Directions for this task:
Copy the records exactly. Every line must match.

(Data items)
──────────────────────────────

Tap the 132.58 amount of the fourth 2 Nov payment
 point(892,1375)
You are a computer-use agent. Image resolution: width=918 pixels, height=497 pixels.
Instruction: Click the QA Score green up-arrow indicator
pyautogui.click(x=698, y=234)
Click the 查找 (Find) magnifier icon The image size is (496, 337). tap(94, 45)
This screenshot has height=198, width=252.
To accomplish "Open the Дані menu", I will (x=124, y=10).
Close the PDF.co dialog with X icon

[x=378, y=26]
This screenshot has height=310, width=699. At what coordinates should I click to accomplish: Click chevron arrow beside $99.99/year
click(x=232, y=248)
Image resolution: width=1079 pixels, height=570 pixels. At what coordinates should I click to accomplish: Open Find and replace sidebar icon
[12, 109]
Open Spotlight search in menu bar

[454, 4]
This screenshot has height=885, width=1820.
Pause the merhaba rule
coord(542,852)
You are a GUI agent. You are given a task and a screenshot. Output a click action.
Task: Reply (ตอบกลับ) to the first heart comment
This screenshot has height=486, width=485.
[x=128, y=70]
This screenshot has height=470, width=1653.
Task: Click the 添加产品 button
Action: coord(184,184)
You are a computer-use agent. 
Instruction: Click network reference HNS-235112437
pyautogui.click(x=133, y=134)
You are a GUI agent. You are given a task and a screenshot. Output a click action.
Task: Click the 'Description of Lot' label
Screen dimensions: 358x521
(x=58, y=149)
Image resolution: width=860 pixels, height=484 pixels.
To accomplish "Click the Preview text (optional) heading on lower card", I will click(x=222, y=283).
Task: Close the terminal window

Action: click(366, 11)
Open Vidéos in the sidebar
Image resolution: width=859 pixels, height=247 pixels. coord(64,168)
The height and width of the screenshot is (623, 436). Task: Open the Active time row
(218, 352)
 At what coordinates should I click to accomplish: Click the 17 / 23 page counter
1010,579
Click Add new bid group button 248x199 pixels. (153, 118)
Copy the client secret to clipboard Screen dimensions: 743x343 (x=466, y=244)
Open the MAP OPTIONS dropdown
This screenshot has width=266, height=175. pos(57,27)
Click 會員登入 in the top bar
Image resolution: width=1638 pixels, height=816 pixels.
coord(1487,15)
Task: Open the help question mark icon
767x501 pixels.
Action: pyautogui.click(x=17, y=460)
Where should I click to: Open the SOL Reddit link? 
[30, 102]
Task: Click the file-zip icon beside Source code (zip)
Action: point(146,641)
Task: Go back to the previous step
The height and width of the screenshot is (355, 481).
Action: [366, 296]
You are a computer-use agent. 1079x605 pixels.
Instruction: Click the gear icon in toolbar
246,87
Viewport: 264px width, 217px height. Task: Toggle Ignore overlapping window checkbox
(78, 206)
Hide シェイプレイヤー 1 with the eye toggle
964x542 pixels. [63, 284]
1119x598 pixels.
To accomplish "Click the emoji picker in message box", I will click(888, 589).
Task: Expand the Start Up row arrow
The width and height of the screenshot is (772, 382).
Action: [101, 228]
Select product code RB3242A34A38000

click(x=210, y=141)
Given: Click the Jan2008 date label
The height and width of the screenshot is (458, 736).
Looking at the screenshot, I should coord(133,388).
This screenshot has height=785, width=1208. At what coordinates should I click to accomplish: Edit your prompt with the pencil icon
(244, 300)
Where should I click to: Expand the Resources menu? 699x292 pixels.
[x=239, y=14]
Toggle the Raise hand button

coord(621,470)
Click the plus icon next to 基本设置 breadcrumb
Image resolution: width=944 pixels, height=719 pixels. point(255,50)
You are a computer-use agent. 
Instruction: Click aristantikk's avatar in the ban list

──────────────────────────────

Response for this exercise:
Tap the 132.58 amount of the fourth 2 Nov payment
 point(892,1375)
You are a computer-use agent. Image resolution: width=918 pixels, height=497 pixels.
Instruction: Click the QA Score green up-arrow indicator
pyautogui.click(x=698, y=234)
Click the 查找 (Find) magnifier icon The image size is (496, 337). tap(94, 45)
This screenshot has height=198, width=252.
To accomplish "Open the Дані menu", I will (x=124, y=10).
Close the PDF.co dialog with X icon

[x=378, y=26]
This screenshot has height=310, width=699. At what coordinates should I click to accomplish: Click chevron arrow beside $99.99/year
click(x=232, y=248)
Image resolution: width=1079 pixels, height=570 pixels. At what coordinates should I click to accomplish: Open Find and replace sidebar icon
[12, 109]
Open Spotlight search in menu bar

[454, 4]
This screenshot has height=885, width=1820.
Pause the merhaba rule
coord(542,852)
You are a GUI agent. You are given a task and a screenshot. Output a click action.
Task: Reply (ตอบกลับ) to the first heart comment
This screenshot has height=486, width=485.
[x=128, y=70]
This screenshot has height=470, width=1653.
Task: Click the 添加产品 button
Action: coord(184,184)
You are a computer-use agent. 
Instruction: Click network reference HNS-235112437
pyautogui.click(x=133, y=134)
You are a GUI agent. You are given a task and a screenshot. Output a click action.
Task: Click the 'Description of Lot' label
Screen dimensions: 358x521
(x=58, y=149)
Image resolution: width=860 pixels, height=484 pixels.
To accomplish "Click the Preview text (optional) heading on lower card", I will click(x=222, y=283).
Task: Close the terminal window

Action: click(366, 11)
Open Vidéos in the sidebar
Image resolution: width=859 pixels, height=247 pixels. coord(64,168)
The height and width of the screenshot is (623, 436). Task: Open the Active time row
(218, 352)
 At what coordinates should I click to accomplish: Click the 17 / 23 page counter
1010,579
Click Add new bid group button 248x199 pixels. (153, 118)
Copy the client secret to clipboard Screen dimensions: 743x343 (x=466, y=244)
Open the MAP OPTIONS dropdown
This screenshot has width=266, height=175. pos(57,27)
Click 會員登入 in the top bar
Image resolution: width=1638 pixels, height=816 pixels.
coord(1487,15)
Task: Open the help question mark icon
767x501 pixels.
Action: pyautogui.click(x=17, y=460)
Where should I click to: Open the SOL Reddit link? 
[30, 102]
Task: Click the file-zip icon beside Source code (zip)
Action: point(146,641)
Task: Go back to the previous step
The height and width of the screenshot is (355, 481).
Action: [366, 296]
You are a computer-use agent. 1079x605 pixels.
Instruction: Click the gear icon in toolbar
246,87
Viewport: 264px width, 217px height. Task: Toggle Ignore overlapping window checkbox
(78, 206)
Hide シェイプレイヤー 1 with the eye toggle
964x542 pixels. [63, 284]
1119x598 pixels.
To accomplish "Click the emoji picker in message box", I will click(888, 589).
Task: Expand the Start Up row arrow
The width and height of the screenshot is (772, 382).
Action: [101, 228]
Select product code RB3242A34A38000

click(x=210, y=141)
Given: Click the Jan2008 date label
The height and width of the screenshot is (458, 736).
Looking at the screenshot, I should coord(133,388).
This screenshot has height=785, width=1208. At what coordinates should I click to accomplish: Edit your prompt with the pencil icon
(244, 300)
Where should I click to: Expand the Resources menu? 699x292 pixels.
[x=239, y=14]
Toggle the Raise hand button

coord(621,470)
Click the plus icon next to 基本设置 breadcrumb
Image resolution: width=944 pixels, height=719 pixels. point(255,50)
You are a computer-use agent. 
Instruction: Click aristantikk's avatar in the ban list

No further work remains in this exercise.